▶ [GIVEN REQUEST] Copy the material from the line containing "BARROW DOWNS title" through the end, inclusive, putting "name tag" in place of every "label" and changing nothing else.

▶ [RECORD EXCERPTS]
[START]

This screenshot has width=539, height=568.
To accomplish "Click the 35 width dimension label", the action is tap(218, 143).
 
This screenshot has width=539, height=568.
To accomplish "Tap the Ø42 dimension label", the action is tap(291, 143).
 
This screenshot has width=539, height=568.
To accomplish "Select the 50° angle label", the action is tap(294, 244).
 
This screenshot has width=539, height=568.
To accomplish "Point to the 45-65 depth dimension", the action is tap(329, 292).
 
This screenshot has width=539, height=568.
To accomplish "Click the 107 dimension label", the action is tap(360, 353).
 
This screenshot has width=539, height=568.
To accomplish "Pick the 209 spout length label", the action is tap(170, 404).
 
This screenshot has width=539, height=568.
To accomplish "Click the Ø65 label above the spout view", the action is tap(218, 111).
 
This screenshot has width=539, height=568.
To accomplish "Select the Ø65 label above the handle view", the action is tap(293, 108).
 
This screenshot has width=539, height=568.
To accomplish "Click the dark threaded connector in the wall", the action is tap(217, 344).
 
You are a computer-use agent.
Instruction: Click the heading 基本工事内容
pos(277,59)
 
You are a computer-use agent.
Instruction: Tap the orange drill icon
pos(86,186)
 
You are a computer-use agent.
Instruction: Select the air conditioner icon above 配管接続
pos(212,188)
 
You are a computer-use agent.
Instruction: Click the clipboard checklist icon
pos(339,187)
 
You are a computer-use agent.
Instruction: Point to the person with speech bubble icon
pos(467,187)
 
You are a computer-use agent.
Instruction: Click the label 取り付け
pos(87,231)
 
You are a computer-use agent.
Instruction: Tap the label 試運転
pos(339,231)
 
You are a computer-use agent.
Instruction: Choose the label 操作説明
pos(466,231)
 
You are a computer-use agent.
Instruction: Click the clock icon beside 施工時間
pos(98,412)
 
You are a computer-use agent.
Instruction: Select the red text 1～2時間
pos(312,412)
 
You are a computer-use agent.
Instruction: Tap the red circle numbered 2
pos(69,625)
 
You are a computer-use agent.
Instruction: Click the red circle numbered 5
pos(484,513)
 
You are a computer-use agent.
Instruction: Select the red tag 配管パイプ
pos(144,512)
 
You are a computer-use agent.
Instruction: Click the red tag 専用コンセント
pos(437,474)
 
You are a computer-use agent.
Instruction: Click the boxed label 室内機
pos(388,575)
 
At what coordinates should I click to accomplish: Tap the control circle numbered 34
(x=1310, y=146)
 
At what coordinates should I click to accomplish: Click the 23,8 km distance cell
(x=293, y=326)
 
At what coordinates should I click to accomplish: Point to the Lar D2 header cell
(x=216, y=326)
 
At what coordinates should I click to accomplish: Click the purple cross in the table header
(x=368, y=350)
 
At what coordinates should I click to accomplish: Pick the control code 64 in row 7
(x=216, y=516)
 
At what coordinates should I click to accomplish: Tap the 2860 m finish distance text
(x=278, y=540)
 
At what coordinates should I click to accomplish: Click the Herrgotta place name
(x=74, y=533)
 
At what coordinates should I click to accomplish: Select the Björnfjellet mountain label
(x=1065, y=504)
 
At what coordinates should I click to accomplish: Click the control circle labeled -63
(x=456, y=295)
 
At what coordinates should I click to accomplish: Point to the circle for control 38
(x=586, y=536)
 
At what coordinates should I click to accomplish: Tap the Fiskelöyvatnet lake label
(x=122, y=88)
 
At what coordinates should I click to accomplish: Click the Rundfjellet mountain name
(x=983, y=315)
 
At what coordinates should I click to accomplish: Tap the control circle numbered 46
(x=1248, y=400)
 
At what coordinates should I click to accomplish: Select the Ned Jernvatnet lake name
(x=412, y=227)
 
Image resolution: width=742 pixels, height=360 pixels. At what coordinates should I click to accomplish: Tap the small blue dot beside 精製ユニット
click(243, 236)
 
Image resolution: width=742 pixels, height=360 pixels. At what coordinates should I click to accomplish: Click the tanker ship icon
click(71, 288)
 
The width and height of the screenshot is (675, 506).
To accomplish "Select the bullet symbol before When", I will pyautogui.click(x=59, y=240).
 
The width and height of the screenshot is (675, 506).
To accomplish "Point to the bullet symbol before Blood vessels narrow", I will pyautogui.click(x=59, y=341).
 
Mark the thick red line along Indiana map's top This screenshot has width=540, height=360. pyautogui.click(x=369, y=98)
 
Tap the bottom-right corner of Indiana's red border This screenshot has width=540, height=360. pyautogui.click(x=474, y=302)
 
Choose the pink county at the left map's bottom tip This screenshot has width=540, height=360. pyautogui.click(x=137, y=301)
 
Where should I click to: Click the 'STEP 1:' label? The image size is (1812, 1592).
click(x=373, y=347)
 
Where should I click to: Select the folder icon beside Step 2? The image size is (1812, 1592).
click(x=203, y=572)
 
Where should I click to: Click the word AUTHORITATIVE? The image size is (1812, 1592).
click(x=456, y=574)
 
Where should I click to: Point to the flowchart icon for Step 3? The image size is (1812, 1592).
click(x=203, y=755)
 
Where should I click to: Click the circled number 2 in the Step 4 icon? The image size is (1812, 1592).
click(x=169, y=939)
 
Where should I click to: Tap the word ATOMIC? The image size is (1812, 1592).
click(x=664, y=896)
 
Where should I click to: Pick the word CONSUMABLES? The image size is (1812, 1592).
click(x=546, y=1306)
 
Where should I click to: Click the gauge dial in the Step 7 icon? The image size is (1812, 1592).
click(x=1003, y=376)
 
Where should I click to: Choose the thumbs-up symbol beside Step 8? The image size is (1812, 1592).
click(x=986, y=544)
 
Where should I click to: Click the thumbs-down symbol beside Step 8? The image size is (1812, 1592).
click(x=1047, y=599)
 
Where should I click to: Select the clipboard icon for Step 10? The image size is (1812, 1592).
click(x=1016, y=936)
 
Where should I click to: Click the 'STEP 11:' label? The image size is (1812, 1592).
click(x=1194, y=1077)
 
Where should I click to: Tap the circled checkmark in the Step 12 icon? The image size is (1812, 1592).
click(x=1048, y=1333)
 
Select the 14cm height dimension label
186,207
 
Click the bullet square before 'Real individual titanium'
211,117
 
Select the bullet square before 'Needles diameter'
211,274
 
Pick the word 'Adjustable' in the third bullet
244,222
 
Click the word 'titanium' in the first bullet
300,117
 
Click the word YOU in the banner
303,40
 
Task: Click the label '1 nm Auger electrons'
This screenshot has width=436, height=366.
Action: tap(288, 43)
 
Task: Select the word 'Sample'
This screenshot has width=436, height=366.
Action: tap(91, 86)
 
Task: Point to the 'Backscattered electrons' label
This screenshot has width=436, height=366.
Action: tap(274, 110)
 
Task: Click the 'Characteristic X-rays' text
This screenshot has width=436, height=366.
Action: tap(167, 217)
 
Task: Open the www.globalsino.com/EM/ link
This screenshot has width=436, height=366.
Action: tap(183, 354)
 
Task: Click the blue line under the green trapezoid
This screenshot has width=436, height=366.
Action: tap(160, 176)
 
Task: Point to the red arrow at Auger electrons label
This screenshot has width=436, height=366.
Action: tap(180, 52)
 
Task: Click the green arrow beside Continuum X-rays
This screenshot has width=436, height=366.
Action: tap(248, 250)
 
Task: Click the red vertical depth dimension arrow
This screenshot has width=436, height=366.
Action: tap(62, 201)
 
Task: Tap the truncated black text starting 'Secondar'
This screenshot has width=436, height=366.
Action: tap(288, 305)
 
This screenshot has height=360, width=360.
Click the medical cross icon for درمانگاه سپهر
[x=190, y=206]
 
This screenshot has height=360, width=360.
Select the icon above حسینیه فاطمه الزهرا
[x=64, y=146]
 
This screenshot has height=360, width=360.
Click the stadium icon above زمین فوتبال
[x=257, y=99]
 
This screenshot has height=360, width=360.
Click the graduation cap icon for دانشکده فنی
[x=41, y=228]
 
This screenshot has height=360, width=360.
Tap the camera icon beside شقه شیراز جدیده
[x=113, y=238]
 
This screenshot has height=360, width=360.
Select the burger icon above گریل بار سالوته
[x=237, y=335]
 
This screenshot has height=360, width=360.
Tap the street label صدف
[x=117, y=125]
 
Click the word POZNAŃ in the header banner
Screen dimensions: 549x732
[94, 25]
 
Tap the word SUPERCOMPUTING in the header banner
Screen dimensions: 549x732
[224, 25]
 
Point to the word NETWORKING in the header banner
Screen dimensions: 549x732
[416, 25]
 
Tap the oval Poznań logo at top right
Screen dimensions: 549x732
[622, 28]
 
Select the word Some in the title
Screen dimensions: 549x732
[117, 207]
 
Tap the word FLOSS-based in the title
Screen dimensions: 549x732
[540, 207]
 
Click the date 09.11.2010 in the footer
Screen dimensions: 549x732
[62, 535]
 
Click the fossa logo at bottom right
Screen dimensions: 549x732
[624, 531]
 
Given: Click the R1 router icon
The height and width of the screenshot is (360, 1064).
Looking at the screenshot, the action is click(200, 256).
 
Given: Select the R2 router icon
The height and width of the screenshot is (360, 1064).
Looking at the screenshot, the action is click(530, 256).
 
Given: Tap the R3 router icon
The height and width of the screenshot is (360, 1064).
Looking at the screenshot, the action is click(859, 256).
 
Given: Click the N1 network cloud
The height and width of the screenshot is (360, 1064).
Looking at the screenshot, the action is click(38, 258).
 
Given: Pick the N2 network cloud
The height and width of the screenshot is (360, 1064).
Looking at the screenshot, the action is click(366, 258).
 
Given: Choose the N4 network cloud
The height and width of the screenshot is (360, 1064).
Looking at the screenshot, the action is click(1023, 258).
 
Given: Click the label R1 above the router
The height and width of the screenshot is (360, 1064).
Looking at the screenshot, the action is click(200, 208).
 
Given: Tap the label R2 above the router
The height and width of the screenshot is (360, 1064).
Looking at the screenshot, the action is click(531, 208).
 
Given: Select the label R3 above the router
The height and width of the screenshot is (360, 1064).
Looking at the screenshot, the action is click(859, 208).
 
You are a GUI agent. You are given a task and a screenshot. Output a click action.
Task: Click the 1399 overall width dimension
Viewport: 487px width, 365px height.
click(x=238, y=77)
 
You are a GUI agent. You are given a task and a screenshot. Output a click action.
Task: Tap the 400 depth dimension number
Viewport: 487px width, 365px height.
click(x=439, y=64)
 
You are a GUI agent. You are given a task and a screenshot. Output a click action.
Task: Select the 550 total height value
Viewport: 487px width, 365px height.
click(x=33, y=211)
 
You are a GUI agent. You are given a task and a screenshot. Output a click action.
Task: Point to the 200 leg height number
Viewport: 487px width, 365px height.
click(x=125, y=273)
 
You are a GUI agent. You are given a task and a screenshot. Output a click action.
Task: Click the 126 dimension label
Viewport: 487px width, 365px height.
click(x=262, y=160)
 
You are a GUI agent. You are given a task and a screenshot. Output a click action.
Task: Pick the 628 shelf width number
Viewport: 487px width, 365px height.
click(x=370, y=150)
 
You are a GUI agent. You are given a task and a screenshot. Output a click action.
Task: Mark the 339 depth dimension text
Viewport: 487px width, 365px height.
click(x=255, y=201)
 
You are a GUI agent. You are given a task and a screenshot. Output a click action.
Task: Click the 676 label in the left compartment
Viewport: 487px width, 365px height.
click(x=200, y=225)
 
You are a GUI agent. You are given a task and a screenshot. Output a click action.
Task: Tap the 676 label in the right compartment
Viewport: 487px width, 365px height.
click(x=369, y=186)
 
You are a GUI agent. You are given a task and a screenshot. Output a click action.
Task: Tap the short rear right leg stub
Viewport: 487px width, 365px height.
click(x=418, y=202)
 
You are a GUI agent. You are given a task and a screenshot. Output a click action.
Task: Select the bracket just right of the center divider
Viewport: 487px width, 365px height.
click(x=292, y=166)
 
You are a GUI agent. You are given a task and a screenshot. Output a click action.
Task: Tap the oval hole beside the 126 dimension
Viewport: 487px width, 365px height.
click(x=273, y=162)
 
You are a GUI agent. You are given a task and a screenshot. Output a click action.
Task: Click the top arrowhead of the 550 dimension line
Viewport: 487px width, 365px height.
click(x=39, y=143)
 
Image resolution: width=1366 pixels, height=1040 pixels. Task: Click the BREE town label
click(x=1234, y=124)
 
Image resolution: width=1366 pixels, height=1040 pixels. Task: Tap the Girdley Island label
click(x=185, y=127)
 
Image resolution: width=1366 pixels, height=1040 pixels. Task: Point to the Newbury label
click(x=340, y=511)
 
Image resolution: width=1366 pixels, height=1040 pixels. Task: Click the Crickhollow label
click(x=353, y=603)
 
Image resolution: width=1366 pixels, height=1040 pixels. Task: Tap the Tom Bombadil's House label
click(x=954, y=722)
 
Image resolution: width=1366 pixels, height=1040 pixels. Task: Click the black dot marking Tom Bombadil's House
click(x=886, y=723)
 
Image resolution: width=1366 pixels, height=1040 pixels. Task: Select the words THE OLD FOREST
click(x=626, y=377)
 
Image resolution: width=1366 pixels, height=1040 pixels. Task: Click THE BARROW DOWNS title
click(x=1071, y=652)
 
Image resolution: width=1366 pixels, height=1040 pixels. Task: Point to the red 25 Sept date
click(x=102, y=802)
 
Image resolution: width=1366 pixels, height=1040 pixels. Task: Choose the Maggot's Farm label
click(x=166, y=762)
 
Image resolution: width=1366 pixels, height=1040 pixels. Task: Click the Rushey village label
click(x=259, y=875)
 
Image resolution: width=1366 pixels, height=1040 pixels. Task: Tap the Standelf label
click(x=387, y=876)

[END]

▶ [RESPONSE TO THE EXERCISE]
Image resolution: width=1366 pixels, height=1040 pixels. Task: Click THE BARROW DOWNS title
click(x=1071, y=652)
 
Image resolution: width=1366 pixels, height=1040 pixels. Task: Point to the red 25 Sept date
click(x=102, y=802)
 
Image resolution: width=1366 pixels, height=1040 pixels. Task: Choose the Maggot's Farm name tag
click(x=166, y=762)
 
Image resolution: width=1366 pixels, height=1040 pixels. Task: Click the Rushey village name tag
click(x=259, y=875)
 
Image resolution: width=1366 pixels, height=1040 pixels. Task: Tap the Standelf name tag
click(x=387, y=876)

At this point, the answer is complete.